# DATA PROVIDED
━━━━━━

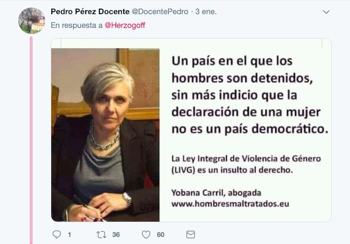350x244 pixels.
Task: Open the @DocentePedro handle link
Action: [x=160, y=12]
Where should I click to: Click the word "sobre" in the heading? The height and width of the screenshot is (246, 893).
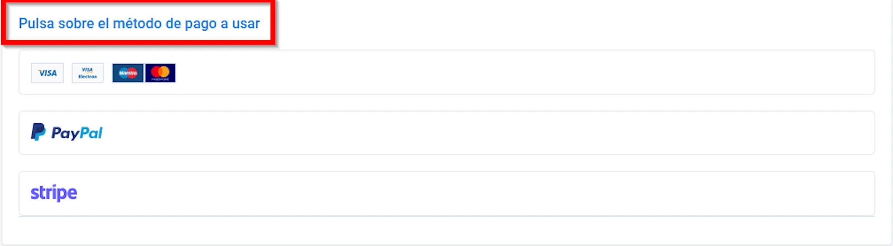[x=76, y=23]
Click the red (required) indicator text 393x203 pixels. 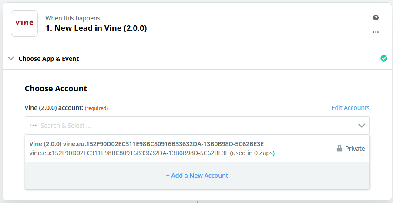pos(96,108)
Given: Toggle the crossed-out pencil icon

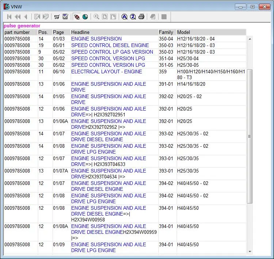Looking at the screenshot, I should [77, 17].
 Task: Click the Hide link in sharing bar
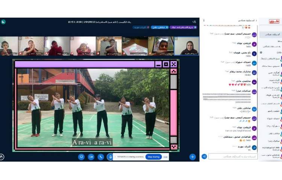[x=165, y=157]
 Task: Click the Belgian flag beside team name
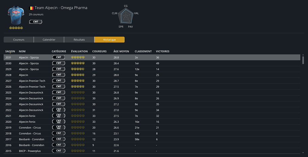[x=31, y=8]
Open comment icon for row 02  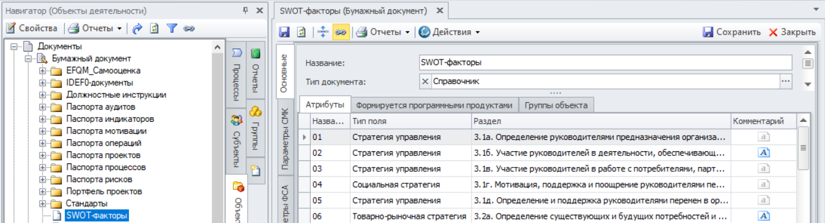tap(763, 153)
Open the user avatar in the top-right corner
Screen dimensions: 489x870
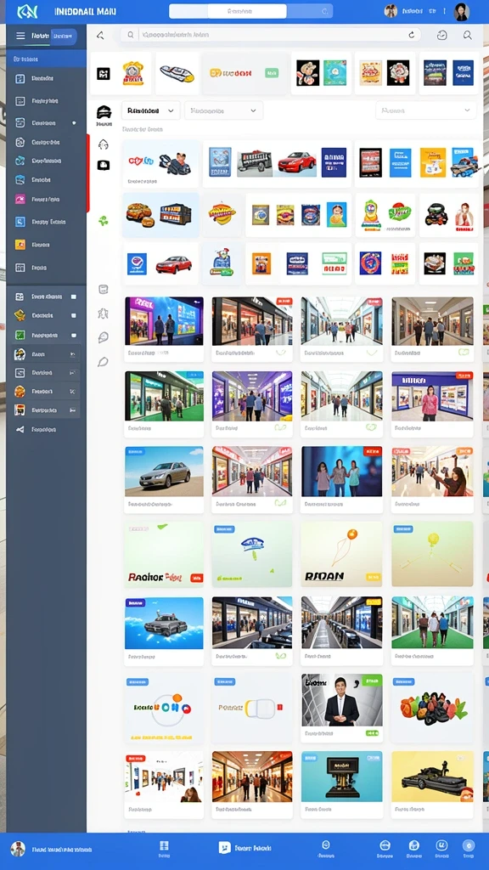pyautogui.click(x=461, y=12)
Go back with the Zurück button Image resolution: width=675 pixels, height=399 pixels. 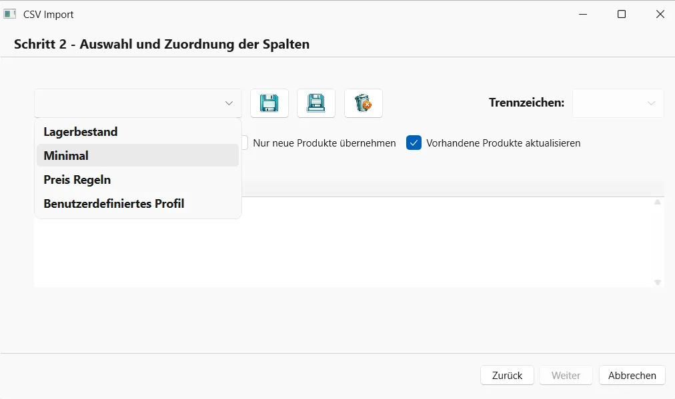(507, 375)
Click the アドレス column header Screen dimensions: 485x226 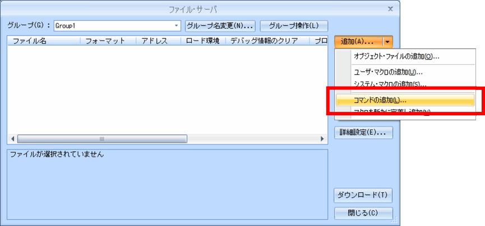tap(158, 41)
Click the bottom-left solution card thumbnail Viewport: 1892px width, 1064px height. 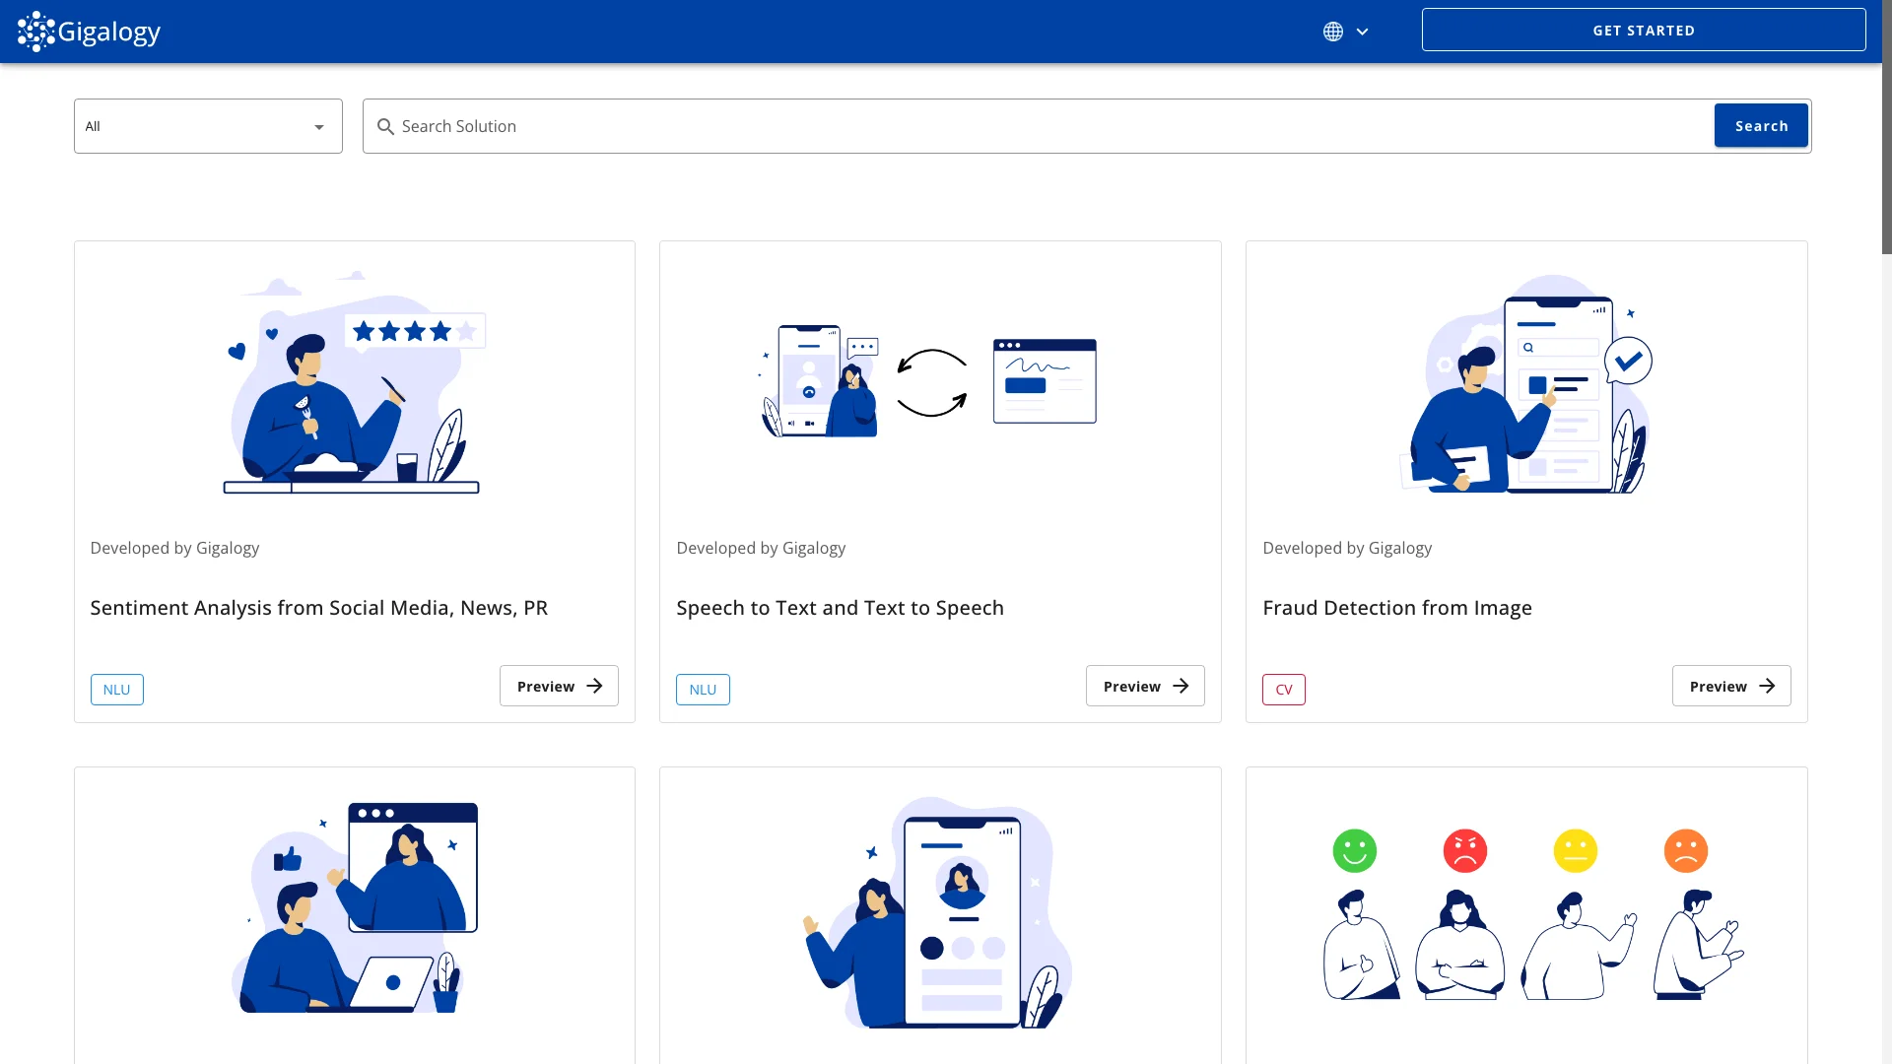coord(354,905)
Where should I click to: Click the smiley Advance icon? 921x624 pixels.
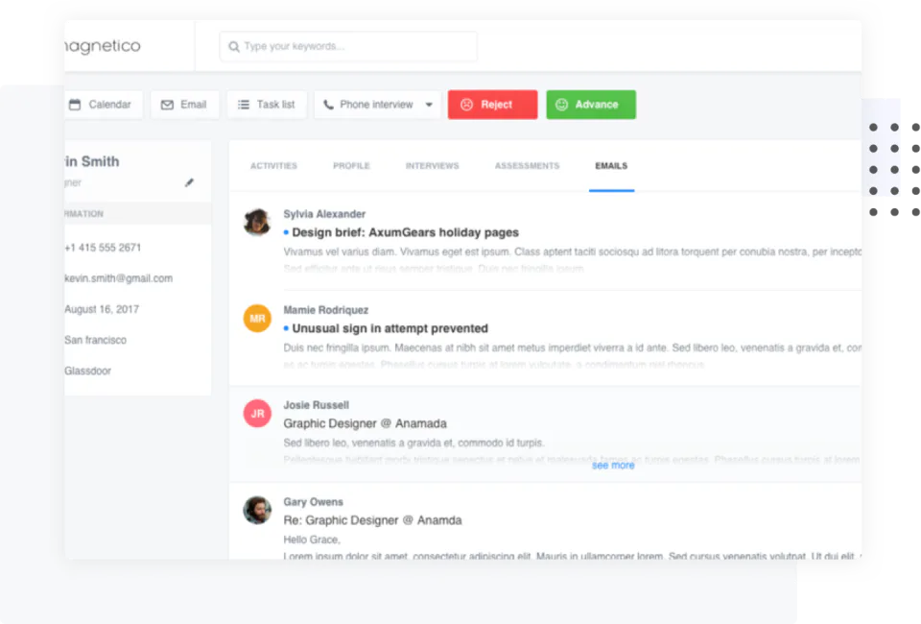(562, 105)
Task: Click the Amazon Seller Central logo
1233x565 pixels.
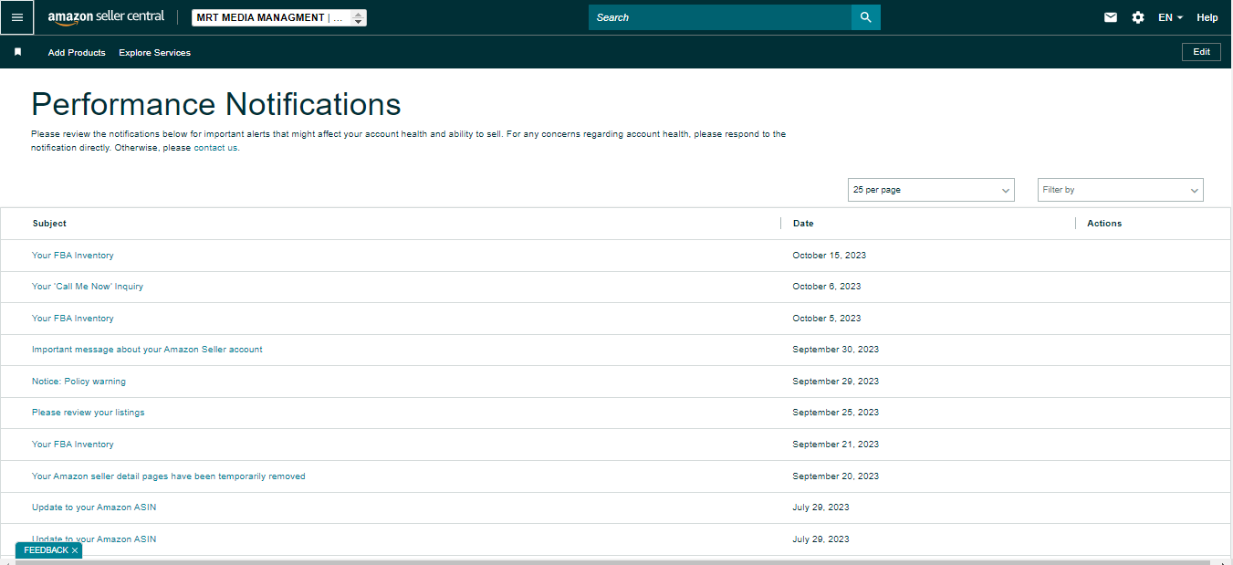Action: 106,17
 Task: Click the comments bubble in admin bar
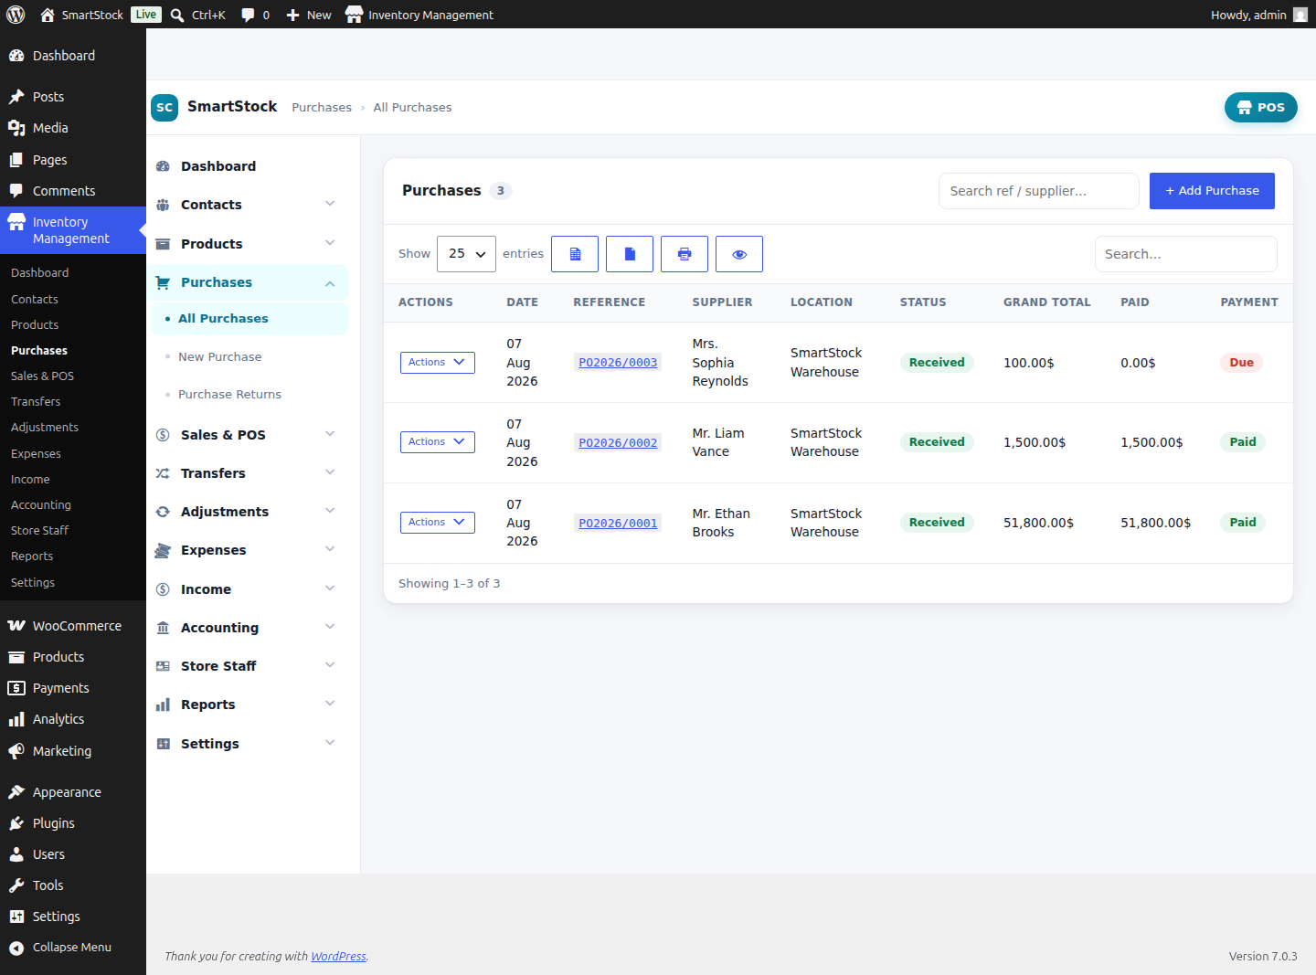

━━━━━━

# PROBLEM STATEMENT
Every line from the one that holds "1233x565 pixels." to the end of the listing should be output exactly, with pictures left out, please.

# YOUR RESPONSE
1233x565 pixels.
Action: 106,17
 Task: Click the comments bubble in admin bar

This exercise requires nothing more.